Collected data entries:
● ● ●

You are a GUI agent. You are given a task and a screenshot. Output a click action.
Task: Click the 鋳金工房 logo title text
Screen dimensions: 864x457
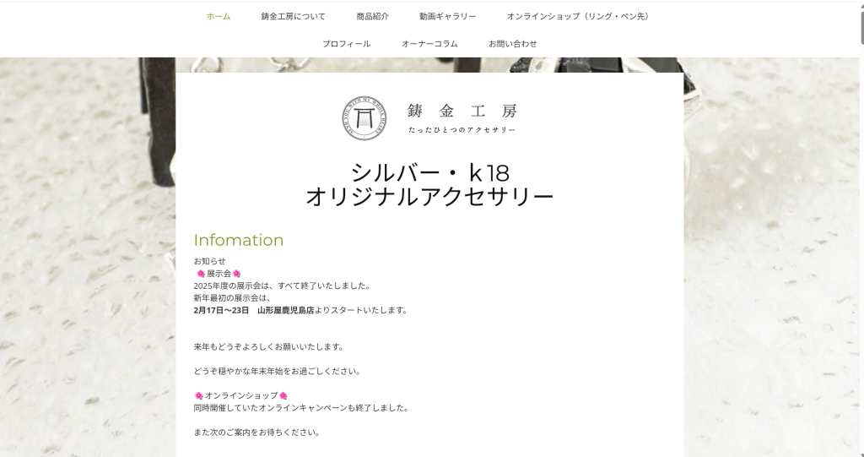[x=462, y=111]
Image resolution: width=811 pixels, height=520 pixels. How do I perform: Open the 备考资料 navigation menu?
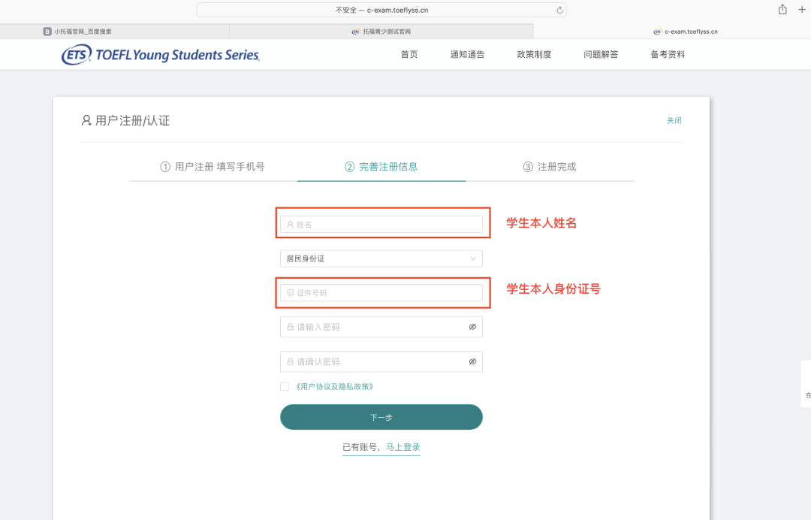coord(668,54)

● ● ●

§ Try it
Could you repeat exactly the lines from the one containing "Task: Click the 鋳金工房 logo title text" through the last line of the records, both included, without the pictures?

§ Output for this task
Task: Click the 鋳金工房 logo title text
Screen dimensions: 864x457
[x=462, y=111]
Image resolution: width=811 pixels, height=520 pixels. How do I perform: Open the 备考资料 navigation menu?
coord(668,54)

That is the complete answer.